By Sam Arseneau
Design of the future UPEI residence (photo credits: Coles Associates Limited)
Students are faced with many challenges they must overcome when first coming to university, but one of which should not be if they will find a place to live. However, that is a major problem for students at UPEI.
Residence, which could once be counted on as a place to stay for students is now met with a dilemma of having too many students apply and not enough room for them. The housing crisis on PEI affects the way housing works, even on campus. With a first-come-first-serve basis many students are left without knowing where they will stay. One of the ways UPEI claims it is combatting this issue is by recently announcing that a new residence will be built on campus.
The new residence will be the largest one yet, it will consist of 260 beds, classrooms, as well as a theatre. The new $60 million residence, funded by both the PEI government and UPEI, is expected to be finished right before the Canada Games 2022. Given its size it will take some months to build. I question why it can’t be built sooner.
Just in time for the Canada Games, the new residence will be used as housing for the athletes during the games, as UPEI becomes the athlete’s village. Do I think this is a happy coincidence? No.
It would be a perfect twist of fate for the new residence to be finished in time for when UPEI becomes home to the Canada Games athlete’s village, giving athletes the first stay in the new infrastructure.
It’s partially because of the Canada Games that the province is funding the new building. Given that PEI is in a housing crisis and students have been struggling to find housing for years the government and UPEI seem to have postponed this funding a bit too far.
This year many students were moved to an “off-campus residence” which consists of 93 rooms rented from the Dutch Inn, located in Cornwall, 7.1kms from the UPEI campus. This was done in an attempt to give more students safe housing that they could count upon. However, many students were turned away due to lack of space. Students that were accepted to the university and were expecting lodging are now forced to find a space to stay in the middle of a housing crisis.

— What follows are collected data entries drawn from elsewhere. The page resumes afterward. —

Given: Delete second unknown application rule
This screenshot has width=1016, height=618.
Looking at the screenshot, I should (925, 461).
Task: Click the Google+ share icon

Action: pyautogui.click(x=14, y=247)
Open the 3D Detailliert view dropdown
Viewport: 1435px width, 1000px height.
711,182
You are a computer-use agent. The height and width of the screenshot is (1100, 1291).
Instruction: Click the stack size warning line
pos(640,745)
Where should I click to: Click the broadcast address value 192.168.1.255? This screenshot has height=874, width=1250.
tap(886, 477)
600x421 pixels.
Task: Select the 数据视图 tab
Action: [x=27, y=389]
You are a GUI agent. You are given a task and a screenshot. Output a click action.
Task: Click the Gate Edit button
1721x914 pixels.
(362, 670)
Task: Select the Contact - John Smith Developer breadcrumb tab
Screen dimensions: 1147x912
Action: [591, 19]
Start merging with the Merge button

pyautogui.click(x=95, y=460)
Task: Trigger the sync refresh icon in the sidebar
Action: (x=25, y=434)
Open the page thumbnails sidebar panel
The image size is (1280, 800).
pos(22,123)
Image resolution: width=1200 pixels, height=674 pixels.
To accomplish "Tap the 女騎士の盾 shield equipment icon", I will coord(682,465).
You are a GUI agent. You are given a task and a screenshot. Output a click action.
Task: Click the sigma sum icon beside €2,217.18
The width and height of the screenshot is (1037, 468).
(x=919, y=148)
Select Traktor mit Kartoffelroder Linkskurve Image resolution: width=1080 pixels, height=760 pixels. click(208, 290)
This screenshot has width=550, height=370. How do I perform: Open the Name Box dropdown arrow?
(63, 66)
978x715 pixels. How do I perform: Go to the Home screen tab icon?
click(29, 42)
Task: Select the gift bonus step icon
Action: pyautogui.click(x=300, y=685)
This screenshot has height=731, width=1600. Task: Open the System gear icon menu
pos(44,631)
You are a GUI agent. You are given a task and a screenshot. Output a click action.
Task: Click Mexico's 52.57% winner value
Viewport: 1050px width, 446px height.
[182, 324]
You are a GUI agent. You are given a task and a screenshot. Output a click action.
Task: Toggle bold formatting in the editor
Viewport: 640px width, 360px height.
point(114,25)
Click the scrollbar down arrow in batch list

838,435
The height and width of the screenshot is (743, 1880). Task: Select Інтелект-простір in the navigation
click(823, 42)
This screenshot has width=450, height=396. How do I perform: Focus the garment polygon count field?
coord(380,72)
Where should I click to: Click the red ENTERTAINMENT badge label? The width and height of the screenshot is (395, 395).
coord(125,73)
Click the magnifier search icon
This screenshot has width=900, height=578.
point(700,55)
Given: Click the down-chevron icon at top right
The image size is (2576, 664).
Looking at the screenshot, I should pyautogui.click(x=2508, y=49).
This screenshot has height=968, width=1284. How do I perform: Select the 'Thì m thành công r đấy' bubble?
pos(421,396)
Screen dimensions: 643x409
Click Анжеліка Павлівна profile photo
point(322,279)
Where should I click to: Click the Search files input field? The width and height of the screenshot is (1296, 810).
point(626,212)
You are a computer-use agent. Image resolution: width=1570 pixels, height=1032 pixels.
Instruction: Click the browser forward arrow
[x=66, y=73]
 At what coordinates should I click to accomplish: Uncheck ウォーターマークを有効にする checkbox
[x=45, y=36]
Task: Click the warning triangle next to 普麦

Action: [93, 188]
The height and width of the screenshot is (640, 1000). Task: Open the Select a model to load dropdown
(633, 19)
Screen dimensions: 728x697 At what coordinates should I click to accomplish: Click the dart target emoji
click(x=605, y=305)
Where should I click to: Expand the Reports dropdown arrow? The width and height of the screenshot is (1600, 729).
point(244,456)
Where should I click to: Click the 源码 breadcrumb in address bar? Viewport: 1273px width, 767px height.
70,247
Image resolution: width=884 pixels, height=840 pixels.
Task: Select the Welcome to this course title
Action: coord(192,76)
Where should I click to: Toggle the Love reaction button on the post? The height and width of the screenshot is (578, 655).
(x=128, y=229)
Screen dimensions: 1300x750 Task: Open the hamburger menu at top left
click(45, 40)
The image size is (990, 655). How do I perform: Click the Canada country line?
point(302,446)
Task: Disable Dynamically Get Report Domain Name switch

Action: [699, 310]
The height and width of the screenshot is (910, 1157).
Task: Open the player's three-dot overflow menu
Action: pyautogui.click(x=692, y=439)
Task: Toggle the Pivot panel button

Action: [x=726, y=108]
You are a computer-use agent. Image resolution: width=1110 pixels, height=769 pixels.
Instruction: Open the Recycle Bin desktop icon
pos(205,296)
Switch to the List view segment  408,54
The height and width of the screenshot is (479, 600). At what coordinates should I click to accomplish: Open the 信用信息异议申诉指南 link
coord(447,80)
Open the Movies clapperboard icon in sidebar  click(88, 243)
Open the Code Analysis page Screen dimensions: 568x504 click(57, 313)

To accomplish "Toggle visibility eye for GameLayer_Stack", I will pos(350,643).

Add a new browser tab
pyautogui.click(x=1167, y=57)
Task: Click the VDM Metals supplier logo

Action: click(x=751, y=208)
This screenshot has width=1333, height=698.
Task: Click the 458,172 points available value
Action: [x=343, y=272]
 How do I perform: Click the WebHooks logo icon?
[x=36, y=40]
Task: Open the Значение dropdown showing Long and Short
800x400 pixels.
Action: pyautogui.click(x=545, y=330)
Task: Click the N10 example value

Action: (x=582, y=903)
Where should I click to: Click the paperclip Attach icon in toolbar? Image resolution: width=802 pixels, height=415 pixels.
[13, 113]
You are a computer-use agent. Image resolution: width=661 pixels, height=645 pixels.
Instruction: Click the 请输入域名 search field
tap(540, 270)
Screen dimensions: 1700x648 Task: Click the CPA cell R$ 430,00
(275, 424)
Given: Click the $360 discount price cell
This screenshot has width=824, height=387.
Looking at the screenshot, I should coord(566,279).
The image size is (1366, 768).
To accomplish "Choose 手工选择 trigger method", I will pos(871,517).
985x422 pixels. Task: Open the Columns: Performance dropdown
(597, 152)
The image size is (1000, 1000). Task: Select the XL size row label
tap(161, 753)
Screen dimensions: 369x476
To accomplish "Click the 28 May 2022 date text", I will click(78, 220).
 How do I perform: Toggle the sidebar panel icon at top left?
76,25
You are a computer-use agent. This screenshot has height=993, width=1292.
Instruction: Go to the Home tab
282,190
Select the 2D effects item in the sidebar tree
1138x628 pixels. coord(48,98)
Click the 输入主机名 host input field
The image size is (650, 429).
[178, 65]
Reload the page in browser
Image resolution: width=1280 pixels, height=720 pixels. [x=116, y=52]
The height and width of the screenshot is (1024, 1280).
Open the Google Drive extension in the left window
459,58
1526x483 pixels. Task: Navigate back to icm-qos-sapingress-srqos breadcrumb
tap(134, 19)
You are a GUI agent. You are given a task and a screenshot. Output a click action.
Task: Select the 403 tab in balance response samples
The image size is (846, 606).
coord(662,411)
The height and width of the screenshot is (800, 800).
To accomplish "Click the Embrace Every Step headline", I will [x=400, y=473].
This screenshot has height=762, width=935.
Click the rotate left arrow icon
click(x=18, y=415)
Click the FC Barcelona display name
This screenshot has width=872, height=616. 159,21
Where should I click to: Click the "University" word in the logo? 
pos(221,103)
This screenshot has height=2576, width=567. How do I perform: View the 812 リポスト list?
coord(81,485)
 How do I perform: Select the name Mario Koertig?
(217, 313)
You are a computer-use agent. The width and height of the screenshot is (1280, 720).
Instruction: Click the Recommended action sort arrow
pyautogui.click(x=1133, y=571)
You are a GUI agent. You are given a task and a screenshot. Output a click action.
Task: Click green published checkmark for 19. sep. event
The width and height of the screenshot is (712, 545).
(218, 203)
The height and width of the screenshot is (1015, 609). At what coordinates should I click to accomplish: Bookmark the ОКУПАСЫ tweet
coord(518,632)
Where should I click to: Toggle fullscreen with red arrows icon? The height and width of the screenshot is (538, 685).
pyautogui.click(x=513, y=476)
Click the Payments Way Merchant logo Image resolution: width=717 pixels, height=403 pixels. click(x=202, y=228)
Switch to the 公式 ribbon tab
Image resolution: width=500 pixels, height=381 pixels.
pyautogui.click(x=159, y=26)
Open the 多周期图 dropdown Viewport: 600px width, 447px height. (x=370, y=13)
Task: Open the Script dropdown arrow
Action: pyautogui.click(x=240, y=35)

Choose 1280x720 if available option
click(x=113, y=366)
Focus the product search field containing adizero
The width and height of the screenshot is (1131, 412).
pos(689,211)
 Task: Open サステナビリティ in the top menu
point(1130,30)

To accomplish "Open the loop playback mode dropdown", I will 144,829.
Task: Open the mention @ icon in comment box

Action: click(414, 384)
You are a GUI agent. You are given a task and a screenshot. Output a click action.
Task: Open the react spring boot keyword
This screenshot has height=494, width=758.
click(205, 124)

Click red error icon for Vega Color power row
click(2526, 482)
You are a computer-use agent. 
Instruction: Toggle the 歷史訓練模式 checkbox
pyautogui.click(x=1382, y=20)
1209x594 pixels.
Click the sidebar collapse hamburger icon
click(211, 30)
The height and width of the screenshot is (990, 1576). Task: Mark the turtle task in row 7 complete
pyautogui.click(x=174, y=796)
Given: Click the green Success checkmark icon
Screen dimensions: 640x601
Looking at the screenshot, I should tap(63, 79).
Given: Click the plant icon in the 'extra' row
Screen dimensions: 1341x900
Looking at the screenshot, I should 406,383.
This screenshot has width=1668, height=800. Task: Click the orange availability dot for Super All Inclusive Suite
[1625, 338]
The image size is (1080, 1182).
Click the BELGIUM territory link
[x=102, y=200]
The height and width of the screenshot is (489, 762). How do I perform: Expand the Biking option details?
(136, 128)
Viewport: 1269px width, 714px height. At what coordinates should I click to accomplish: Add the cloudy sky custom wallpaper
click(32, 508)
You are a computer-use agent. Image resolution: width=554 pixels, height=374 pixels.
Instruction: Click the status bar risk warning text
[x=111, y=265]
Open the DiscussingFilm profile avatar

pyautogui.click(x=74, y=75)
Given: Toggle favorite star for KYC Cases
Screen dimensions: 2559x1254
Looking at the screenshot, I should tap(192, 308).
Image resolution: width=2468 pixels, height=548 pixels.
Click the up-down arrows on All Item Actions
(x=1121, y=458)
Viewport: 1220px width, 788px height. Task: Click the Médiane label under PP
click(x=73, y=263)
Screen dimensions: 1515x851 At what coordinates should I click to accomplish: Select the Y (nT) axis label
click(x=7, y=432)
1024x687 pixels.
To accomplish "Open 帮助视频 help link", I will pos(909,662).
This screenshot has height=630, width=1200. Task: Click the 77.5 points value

Given the situation, the government could have aided students’ experience by commencing the project sooner. It a well understood issue, and it’s a pressing one that continues to grow. We must now consider the facts and question if the funding and new residence is really just to help students who are in need of a place to live, or if it is to give the Athlete’s Village new, modern lodging and show off our new infrastructure as a way to boast.